Record excerpts.
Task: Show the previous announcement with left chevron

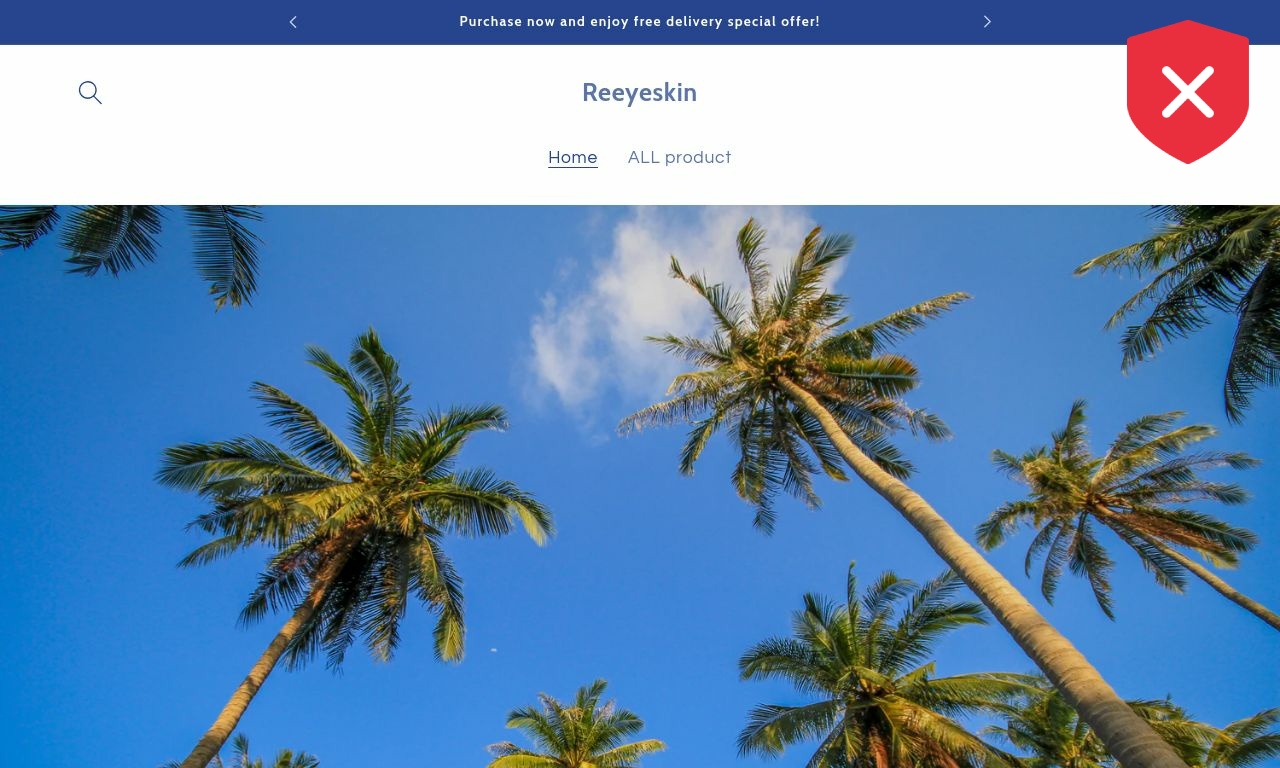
==
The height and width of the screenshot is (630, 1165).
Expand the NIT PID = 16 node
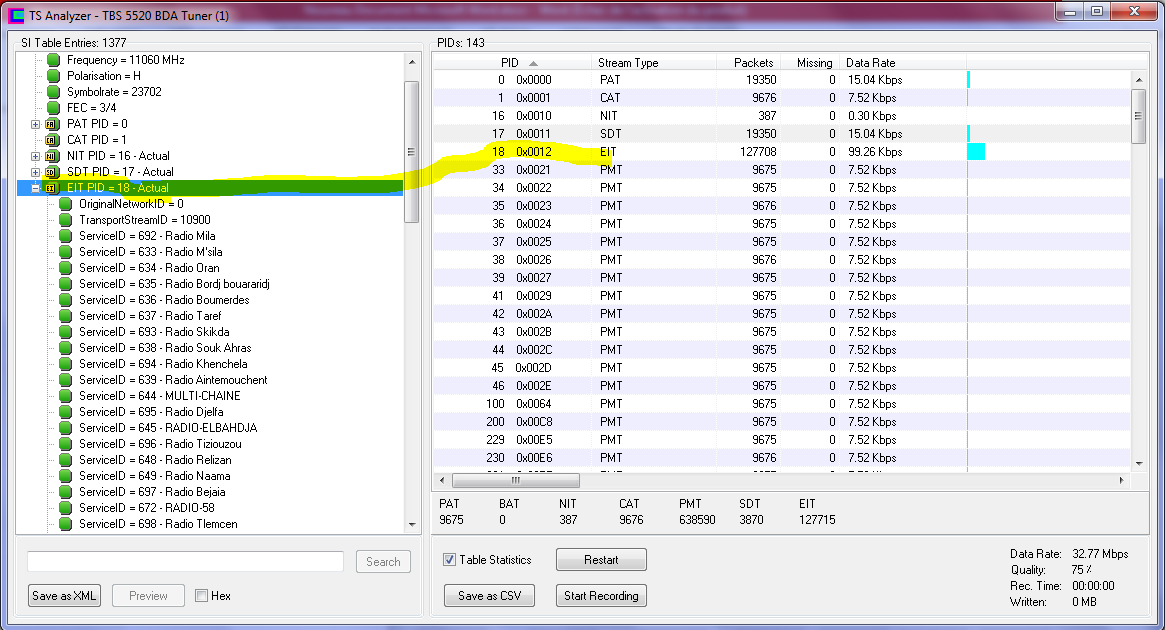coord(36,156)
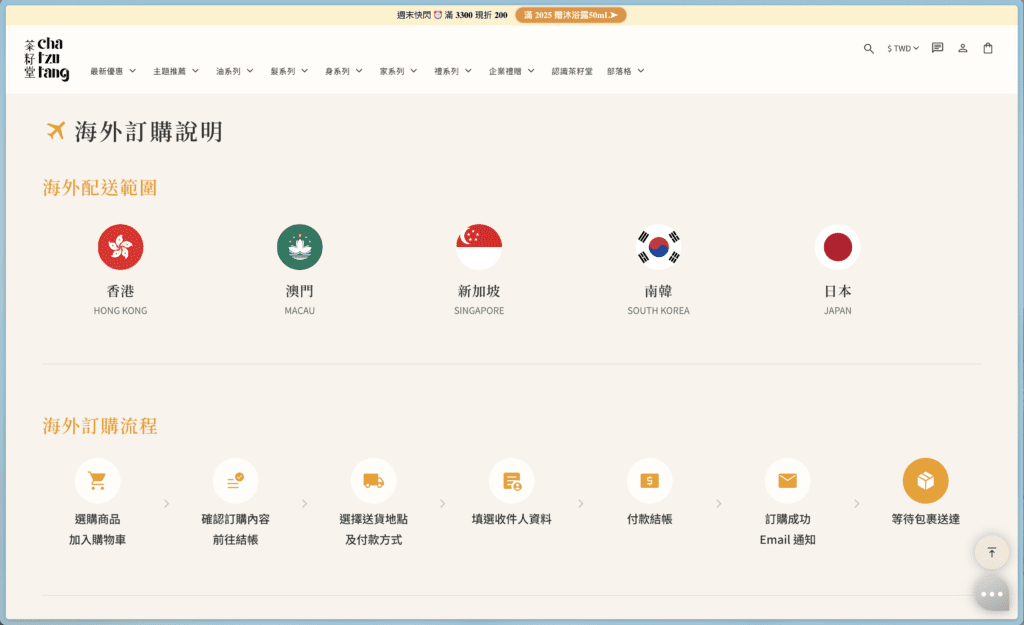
---
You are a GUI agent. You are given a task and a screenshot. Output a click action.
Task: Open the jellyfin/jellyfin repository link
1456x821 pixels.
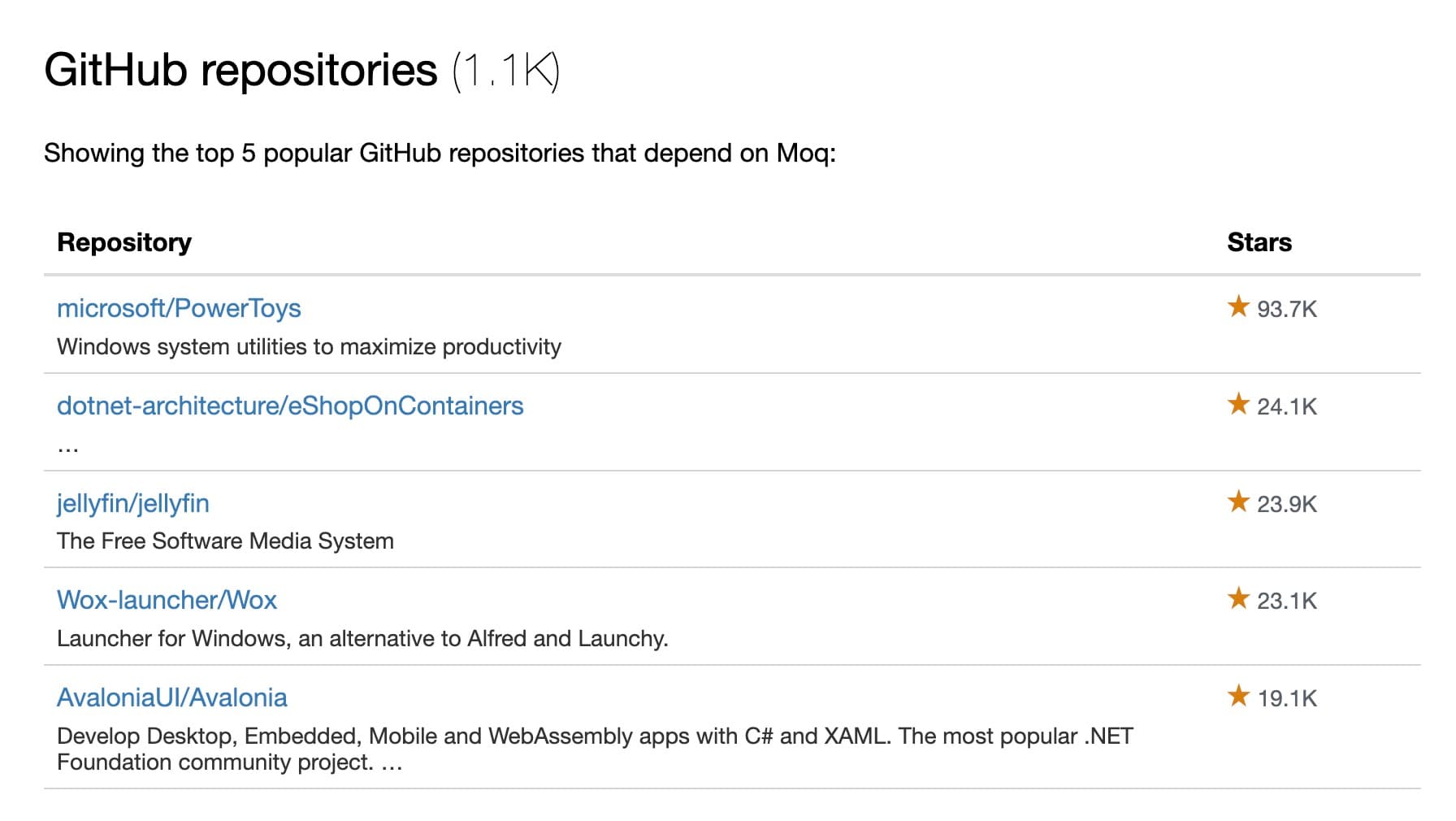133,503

Work to be completed.
Say, as a single number and nothing more, how many lines of the entries contain the word "screenshot".

Exercise result.
2